* **What this task involves**: Tally the lines in the listing below that hold the string "Screen", and reply with that tally alone.

* **Provided material**:

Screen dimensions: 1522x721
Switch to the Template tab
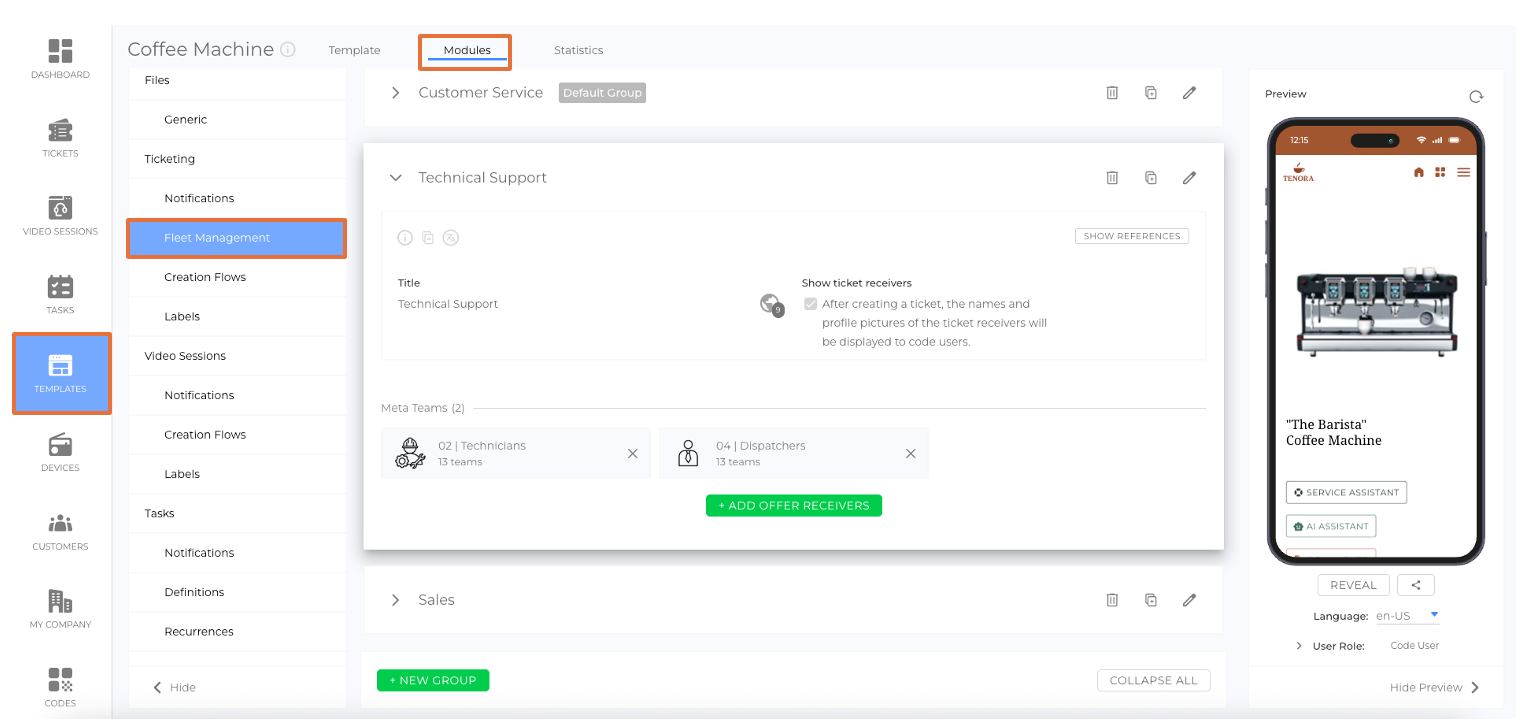[x=354, y=50]
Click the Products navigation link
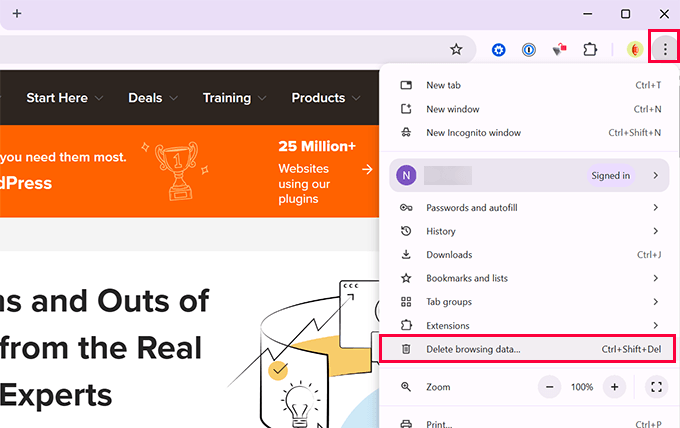 [x=318, y=98]
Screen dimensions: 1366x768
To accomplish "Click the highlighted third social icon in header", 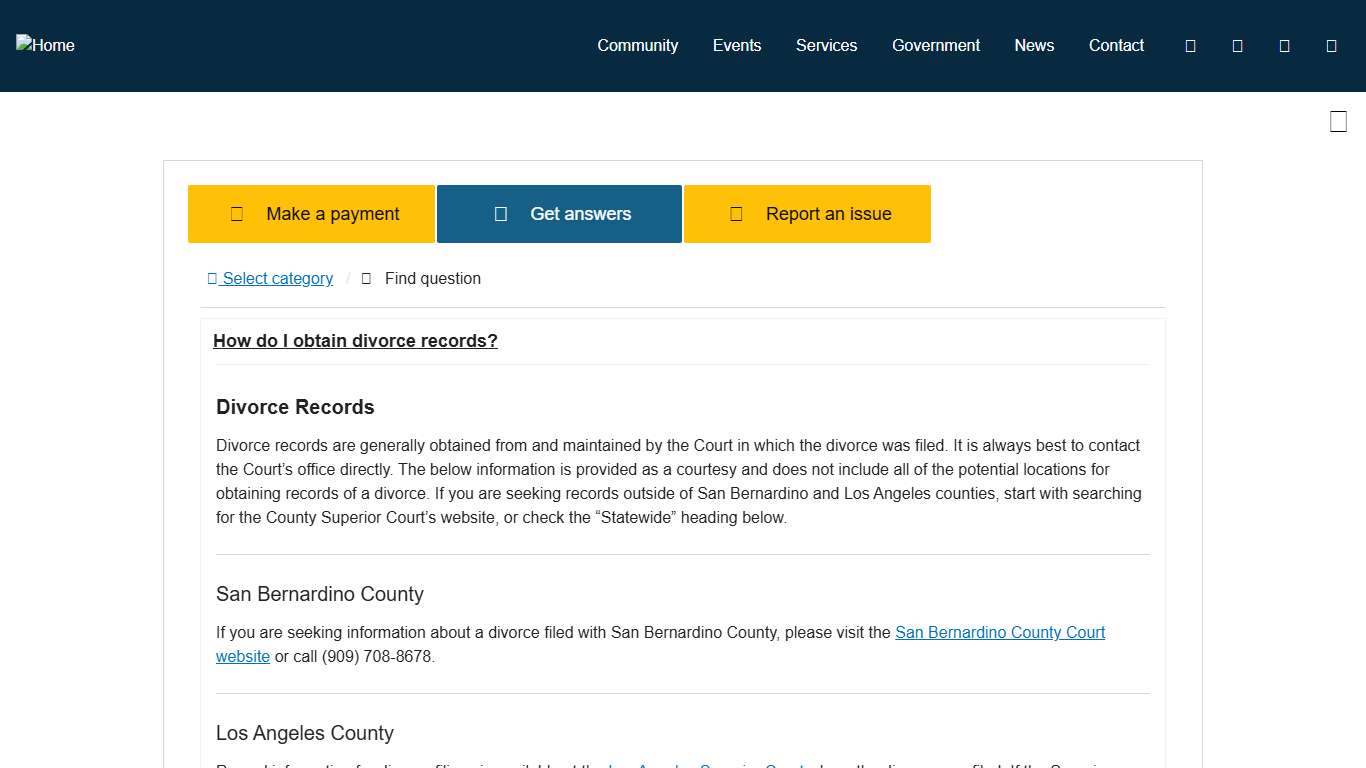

* **Exercise output**: 2